In 1969 the railroad savings banks were opened for staff of other public services and in 1974 for all employees (steady income in the salary account is expected). Since 1978 the banks uniformly call themselves Sparda-Banks.

In the center of its business activities is the standardized retail banking. Customers purchase at least one cooperative share (the amount and the maximum of available shares is determined individually by each bank in a statute) and are therefore, together with other customers, members and part owners of the bank. For the cooperative shares an annual dividend is paid (at the Sparda-Bank Süd-West currently 3%, at the Sparda-Bank Baden-Württemberg 3.5%).

==Products==
The Sparda-Banks checking account (excluding Sparda-Bank Berlin since October 1, 2017) is free of charge for members as wage, salary or retirement account. However, since 2015, Sparda-Banks charge annually different amounts for the Bankcard.

==Cooperative==
The following Sparda-Banks are consolidated in the Verband der Sparda-Banken e. V. (Union of Sparda-Banks) which as auditing association is responsible for the statutory audits according to the cooperative bill:

- Sparda-Bank Augsburg
- Sparda-Bank Baden-Württemberg (in Stuttgart, fusion with Sparda-Bank Karlsruhe)
- Sparda-Bank Berlin
- Sparda-Bank Hamburg
- Sparda-Bank Hannover
- Sparda-Bank Hessen
- Sparda-Bank Munich
- Sparda-Bank Nürnberg
- Sparda-Bank Ost Bayern (in Regensburg)
- Sparda-Bank Südwest
- Sparda-Bank West (fusion of Sparda-Banks in Essen, Wuppertal and Cologne)

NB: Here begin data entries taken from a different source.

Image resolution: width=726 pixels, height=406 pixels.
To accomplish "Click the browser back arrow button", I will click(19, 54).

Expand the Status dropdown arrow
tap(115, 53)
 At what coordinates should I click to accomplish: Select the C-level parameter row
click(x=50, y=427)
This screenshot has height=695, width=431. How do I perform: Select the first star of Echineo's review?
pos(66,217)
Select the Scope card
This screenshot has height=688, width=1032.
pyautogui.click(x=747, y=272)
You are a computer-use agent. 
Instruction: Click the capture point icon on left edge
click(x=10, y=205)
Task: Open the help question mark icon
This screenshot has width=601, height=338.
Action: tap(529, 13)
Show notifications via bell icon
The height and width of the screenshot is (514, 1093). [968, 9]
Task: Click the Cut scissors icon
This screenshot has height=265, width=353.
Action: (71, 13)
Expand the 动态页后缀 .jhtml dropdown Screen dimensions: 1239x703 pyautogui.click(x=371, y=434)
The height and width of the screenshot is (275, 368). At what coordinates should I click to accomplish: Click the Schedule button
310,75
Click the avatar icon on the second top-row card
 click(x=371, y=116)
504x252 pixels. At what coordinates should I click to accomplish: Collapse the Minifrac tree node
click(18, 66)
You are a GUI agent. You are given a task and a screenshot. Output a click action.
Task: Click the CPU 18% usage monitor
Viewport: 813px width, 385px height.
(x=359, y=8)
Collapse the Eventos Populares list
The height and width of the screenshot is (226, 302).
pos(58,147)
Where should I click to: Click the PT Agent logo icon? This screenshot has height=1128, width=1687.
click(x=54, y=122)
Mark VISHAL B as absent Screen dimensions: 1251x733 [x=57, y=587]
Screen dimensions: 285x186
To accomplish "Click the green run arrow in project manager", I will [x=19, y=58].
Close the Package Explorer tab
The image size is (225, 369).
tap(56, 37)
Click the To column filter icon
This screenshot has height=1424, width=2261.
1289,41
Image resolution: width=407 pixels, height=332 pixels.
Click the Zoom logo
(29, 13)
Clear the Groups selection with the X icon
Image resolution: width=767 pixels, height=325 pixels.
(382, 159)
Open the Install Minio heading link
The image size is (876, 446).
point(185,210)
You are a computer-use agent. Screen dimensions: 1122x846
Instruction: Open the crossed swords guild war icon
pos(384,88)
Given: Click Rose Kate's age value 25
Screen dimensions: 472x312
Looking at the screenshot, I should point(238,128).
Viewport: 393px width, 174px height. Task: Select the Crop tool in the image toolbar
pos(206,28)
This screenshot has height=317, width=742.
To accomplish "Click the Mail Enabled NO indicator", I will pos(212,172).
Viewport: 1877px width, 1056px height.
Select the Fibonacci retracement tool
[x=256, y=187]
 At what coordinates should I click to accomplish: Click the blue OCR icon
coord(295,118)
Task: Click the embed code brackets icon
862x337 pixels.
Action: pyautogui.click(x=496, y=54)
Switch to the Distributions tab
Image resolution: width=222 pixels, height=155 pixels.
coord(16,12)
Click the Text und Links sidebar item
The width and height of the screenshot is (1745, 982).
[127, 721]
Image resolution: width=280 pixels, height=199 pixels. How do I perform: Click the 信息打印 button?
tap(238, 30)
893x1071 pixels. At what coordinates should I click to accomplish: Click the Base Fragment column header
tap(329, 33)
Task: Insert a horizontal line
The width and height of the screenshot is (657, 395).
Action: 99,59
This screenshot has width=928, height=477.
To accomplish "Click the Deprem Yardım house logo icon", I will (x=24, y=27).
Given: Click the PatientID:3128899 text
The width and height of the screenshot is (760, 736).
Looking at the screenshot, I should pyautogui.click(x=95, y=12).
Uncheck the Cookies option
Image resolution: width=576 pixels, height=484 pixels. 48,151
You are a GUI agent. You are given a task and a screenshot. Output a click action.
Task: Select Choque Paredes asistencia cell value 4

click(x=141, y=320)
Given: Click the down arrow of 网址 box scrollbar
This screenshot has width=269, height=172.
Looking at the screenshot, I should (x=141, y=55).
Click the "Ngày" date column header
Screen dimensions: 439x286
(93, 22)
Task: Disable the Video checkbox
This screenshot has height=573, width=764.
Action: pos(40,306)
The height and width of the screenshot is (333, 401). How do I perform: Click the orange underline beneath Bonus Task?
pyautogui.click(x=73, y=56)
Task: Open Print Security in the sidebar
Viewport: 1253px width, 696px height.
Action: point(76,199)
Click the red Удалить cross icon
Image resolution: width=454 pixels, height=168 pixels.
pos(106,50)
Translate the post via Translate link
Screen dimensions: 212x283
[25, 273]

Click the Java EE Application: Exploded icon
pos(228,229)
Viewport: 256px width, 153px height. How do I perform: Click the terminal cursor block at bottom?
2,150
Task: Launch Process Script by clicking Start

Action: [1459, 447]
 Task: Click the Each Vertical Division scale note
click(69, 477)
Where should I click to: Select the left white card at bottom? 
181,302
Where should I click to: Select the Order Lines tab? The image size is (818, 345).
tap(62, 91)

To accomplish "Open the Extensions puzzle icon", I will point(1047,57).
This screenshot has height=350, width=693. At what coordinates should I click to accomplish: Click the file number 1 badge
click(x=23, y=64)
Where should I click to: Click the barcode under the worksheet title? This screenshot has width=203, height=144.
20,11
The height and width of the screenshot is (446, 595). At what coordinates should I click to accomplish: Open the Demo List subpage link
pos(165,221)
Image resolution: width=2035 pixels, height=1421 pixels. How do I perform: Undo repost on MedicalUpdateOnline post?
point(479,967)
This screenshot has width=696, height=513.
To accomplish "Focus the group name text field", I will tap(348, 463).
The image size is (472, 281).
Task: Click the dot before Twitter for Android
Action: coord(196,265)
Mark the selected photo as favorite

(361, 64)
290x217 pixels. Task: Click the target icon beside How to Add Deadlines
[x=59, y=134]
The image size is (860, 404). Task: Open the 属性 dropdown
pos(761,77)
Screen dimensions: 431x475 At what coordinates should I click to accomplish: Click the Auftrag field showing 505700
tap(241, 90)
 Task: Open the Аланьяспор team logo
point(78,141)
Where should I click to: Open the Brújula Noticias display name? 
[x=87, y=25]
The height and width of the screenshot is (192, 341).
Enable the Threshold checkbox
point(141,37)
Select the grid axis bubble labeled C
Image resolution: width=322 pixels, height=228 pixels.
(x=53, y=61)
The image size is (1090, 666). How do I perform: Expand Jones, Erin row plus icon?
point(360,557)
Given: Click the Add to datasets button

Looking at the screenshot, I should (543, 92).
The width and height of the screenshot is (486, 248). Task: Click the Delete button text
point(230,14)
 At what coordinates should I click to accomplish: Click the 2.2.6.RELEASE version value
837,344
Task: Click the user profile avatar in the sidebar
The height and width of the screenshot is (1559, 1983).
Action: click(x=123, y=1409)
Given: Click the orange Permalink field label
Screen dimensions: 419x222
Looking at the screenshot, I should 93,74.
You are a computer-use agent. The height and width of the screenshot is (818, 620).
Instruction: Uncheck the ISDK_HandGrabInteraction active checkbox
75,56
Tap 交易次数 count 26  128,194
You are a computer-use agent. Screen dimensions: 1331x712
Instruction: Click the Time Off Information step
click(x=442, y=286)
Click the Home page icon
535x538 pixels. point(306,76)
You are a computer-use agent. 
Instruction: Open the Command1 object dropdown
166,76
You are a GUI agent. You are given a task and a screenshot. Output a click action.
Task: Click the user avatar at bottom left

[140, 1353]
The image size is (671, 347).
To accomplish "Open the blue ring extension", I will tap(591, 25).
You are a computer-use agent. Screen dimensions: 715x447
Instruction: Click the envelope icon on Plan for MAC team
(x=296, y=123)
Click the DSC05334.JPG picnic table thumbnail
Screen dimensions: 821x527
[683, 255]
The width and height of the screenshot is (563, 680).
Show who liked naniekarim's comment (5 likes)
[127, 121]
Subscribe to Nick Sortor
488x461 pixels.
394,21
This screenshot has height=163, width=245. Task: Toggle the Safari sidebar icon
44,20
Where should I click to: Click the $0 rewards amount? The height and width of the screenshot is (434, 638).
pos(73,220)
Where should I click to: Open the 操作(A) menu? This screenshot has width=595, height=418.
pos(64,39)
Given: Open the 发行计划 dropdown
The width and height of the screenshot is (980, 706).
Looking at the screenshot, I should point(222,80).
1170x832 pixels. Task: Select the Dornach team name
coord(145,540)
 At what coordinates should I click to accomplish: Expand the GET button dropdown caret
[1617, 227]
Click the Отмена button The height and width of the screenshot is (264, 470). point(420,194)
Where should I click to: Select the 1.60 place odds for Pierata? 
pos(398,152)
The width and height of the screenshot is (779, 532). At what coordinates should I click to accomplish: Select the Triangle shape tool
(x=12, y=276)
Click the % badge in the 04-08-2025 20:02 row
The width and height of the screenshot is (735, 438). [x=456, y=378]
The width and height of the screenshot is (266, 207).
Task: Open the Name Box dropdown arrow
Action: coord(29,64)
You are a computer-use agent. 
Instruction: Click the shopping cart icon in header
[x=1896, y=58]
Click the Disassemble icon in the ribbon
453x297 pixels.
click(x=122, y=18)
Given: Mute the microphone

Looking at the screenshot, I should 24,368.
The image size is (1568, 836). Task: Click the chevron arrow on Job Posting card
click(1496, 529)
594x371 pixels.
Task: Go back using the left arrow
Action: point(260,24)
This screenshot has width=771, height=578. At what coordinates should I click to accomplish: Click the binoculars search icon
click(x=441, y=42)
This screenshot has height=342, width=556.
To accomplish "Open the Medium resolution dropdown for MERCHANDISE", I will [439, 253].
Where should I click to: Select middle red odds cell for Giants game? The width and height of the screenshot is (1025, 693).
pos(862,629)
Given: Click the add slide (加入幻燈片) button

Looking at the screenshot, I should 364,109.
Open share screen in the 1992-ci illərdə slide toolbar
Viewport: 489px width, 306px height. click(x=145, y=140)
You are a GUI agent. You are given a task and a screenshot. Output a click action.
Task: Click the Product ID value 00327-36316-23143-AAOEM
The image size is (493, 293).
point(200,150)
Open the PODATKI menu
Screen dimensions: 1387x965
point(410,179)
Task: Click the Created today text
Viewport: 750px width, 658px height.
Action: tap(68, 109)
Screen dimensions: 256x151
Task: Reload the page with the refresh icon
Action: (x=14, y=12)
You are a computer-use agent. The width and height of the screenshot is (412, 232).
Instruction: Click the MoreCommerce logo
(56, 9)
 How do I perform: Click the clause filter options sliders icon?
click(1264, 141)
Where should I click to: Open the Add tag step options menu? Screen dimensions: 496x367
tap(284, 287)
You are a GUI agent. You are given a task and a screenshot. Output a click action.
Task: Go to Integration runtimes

Sparda-Banks are members in the National Association of German Cooperative Banks (BVR) and its protection scheme. Sparda-Banks are together with other banks part of CashPool. A few Sparda-Banks have agreements for a free of charge cash withdrawal at Postbank ATMs.

==Business figures==
In sum the total assets of all Sparda-Banks was 68.9 billion euros in 2016. At the end of 2016 the number of all members of Sparda-Banks was 3.6 million.